New Orleans brass band
New Orleans, Louisiana

Paulin Brothers Brass Band

“I made history because I had so many sons in my band—especially playing this kind of music,” the late, great Doc Paulin once said. “That’s a wonderful thing.”

Ernest “Doc” Paulin was born in rural Wallace, Louisiana, in 1907, and passed away a century later downriver in New Orleans. In the 100-year interim, he built a venerable jazz legacy that his sons carry on today. Doc’s father was an accordionist, but Paulin was introduced to jazz music by his uncle, trombonist Edgar Peters, who gave him his first coronet and brought him to gigs in the Big Easy. Paulin moved to New Orleans in 1928. Doc Paulin’s Dixieland Jazz Band was a beloved fixture in the city for seven decades, playing Preservation Hall, regular gigs at the Corner Club, and leading joyful parades throughout the city’s wards.

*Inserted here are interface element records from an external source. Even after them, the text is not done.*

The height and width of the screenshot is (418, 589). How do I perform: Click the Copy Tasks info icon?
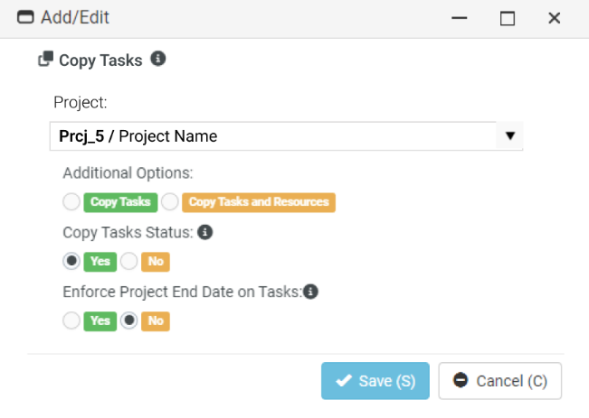click(158, 59)
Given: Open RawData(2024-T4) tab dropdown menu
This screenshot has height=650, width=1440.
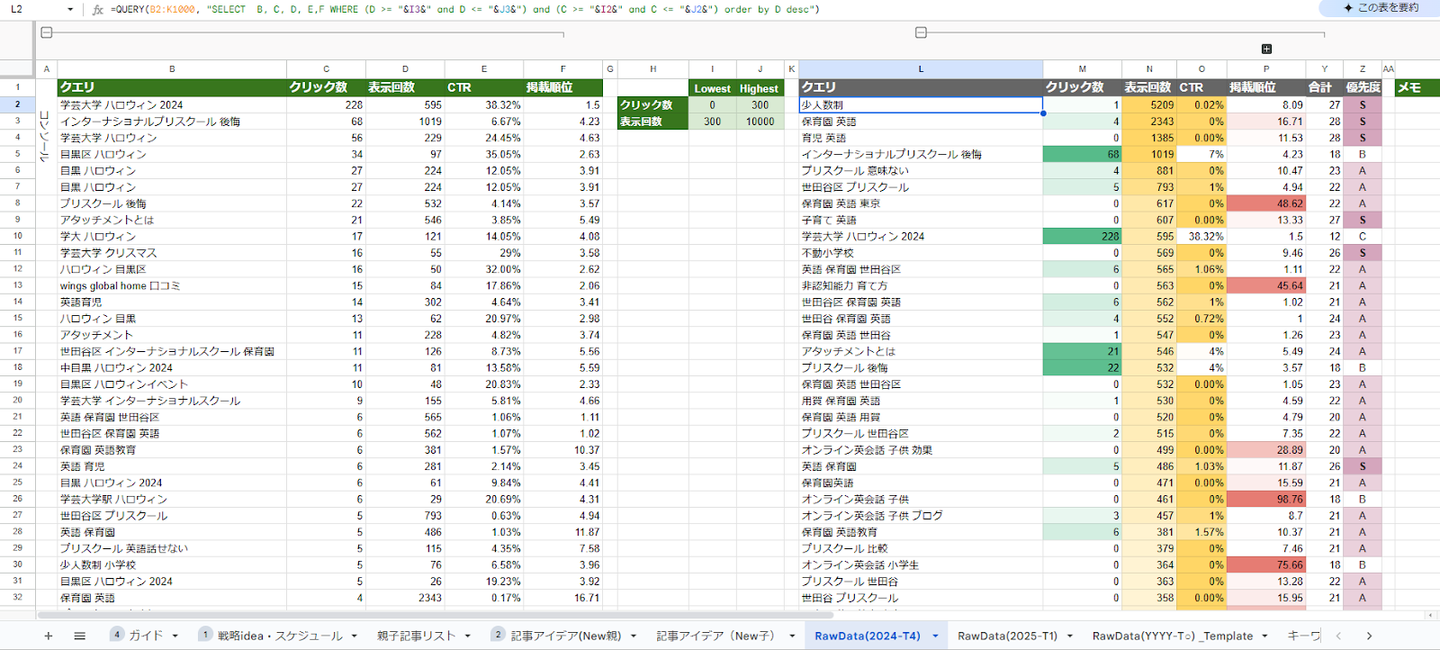Looking at the screenshot, I should [x=935, y=636].
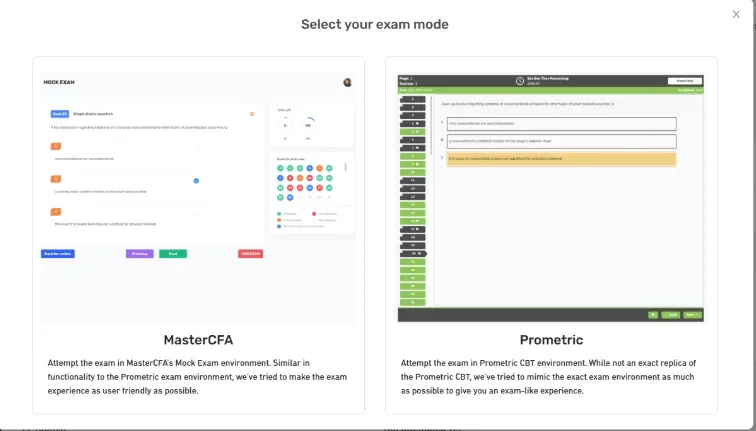
Task: Click the red End Exam button
Action: [250, 254]
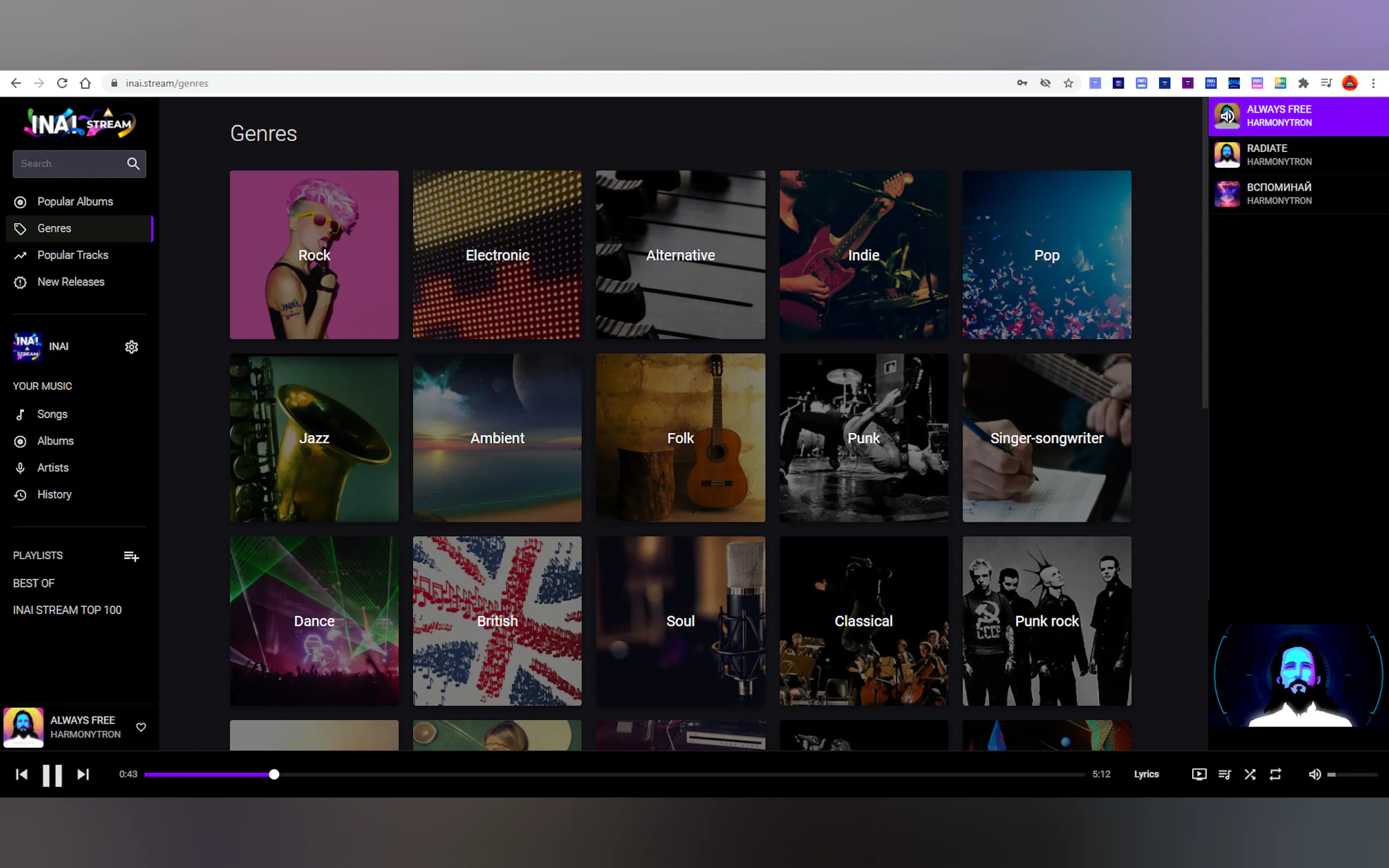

Traditional New Orleans jazz embodies the creolized culture of that proud city, combining African, European, and Caribbean musical aesthetics into a distinctly American sound. Traditional New Orleans jazz had two birthplaces: one was the club setting, whether that meant an upscale jazz hall, neighborhood joint, or raucous house party; the other was the street parade, whether a “second line” funeral procession or a Social Aide and Pleasure Club outing. Whatever the setting, Paulin and his band came correct in the suits, ties, and white caps of the traditional parade band, approaching the music with a discipline and verve that made them a touchstone of New Orleans jazz.

Doc Paulin was also noted for his mentorship of younger musicians, including greats like National Heritage Fellow Dr. Michael White. “His band was like a school, in a sense, for traditional New Orleans jazz,” White recalls, "He embodied the spirit of the New Orleans jazz tradition in his manners and his trumpet playing and leadership.” Among those whom he taught were his own sons, who carry on his memory and musical legacy as the Paulin Brothers' Brass Band.

Between them, the five Paulin brothers appearing in Richmond nearly fill out the band’s seven-man roster, with Philip on trumpet, Dwayne on trombone, Roderick on tenor sax, Rickey on clarinet, and Aaron on bass drum. That’s no accident: as Doc Paulin once said, “It’s called simple economics.… The way I look at it, you don’t want a house full of trumpet players.” As New Orleans rebuilds with its vibrant musical traditions at the center, the Paulin Brothers' Brass Band leads the parade as champions of the jazz band tradition, playing to show the world that, as Philip Paulin notes, through all of life’s challenges and celebrations, “you can still enjoy what the good Lord has given you.”